O que mais intrigou os investigadores foi o modo de operação do esquema de lavagem de dinheiro. Os envolvidos simulavam a compra de imóveis em áreas rurais de Minas Gerais e, a partir daí, firmavam um empréstimo no Banco Máxima (antigo banco Master) utilizando a propriedade como garantia, que era supervalorizada em mais de 3.000%.
Supervalorização de Imóveis como Estratégia de Golpe
Um caso emblemático é o da empresa Diedro Empreendimentos, que adquiriu um imóvel em Itamarandiba (MG) por R$ 465 mil. Depois da compra, a Diedro emitiu uma cédula de crédito bancário no valor de R$ 31,2 milhões, atribuindo à propriedade um valor exagerado de R$ 16,7 milhões, resultando numa supervalorização de 3.341%. Esses atos, segundo os investigadores, eram parte do plano para desviar recursos do esquema criminoso.
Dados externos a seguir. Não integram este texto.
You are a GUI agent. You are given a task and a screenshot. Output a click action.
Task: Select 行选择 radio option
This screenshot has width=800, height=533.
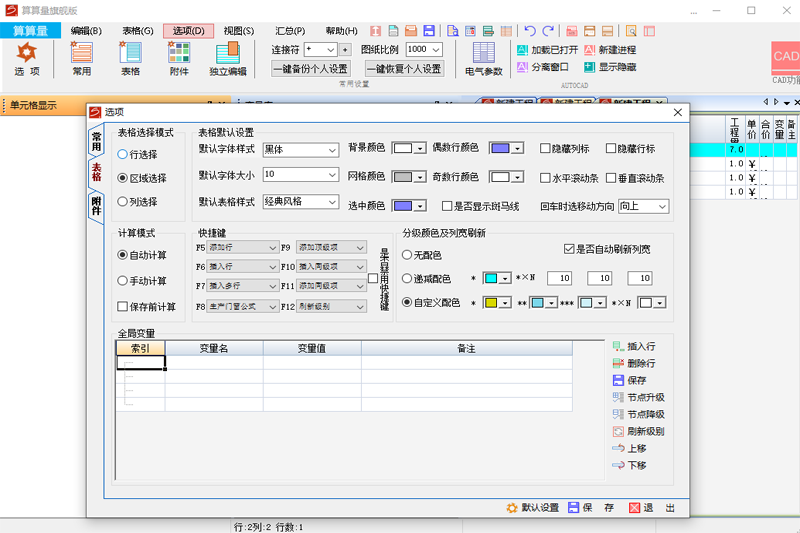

Documentos da Junta Comercial de São Paulo (Jucesp) revelam que a Diedro Participações teve como sócia a Giom Participações, empresa da empresária Natália Vorcaro, irmã de Daniel Vorcaro, o que levanta suspeitas sobre a relação familiar nos negócios.
A metodologia aplicada nas fraudes financeiras se assemelha àquelas atribuídas a Daniel Vorcaro no contexto do caso Master, onde a movimentação de capital se dava por meio da supervalorização de ativos, utilizando títulos depreciados como garantia para a concessão de bilhões em crédito.
Denuncia e Impactos Econômicos
A investigação do Ministério Público de Minas Gerais começou após uma denúncia da Comissão de Valores Mobiliários (CVM) relacionada à empresa Alcateia Investimentos, que posteriormente transferiu sua carteira de clientes para a Maximus Digital, cuja propriedade era compartilhada por Mourão e sua família.
Publicidades nas redes sociais prometiam retornos superiores a 987% ao ano por meio da Alcateia Investimentos. A empresa categorizava seus clientes como “lobo alfa” e “lobo pai”, incentivando-os a recrutar amigos e familiares para formar suas “matilhas”, configurando assim uma pirâmide financeira.
De acordo com as alegações da promotora Janaina de Andrade Dauro, a organização criminosa teria causado um prejuízo significativo à economia brasileira. Em três anos, Mourão movimentou cerca de R$ 24,9 milhões, conforme aponta um relatório do Conselho de Controle de Atividades Financeiras (Coaf).
Silêncio e Acusações de Intimidação
A defesa de Sicário não se manifestou publicamente sobre as acusações. Vale ressaltar que, antes de uma tentativa de suicídio, ele optou por permanecer em silêncio durante os interrogatórios da Polícia Federal.
Dentro das investigações da operação Compliance Zero, Mourão é descrito como o coordenador de um grupo no WhatsApp denominado “A Turma”, que supostamente servia para vigilância, coleta de informações e até intimidação de rivais de Daniel Vorcaro.
Além disso, há indicações de que Mourão acessava dados de sistemas restritos de órgãos públicos, utilizando credenciais de terceiros. As autoridades afirmam que ele teria conseguido acesso a sistemas da Polícia Federal, do Ministério Público Federal e até de organizações internacionais como o FBI e a Interpol.
Em resposta a essas alegações, a assessoria de imprensa de Vorcaro emitiu uma nota explicando que ele “jamais teve intenção de intimidar ou ameaçar jornalistas”, reforçando que suas mensagens foram retiradas de contexto.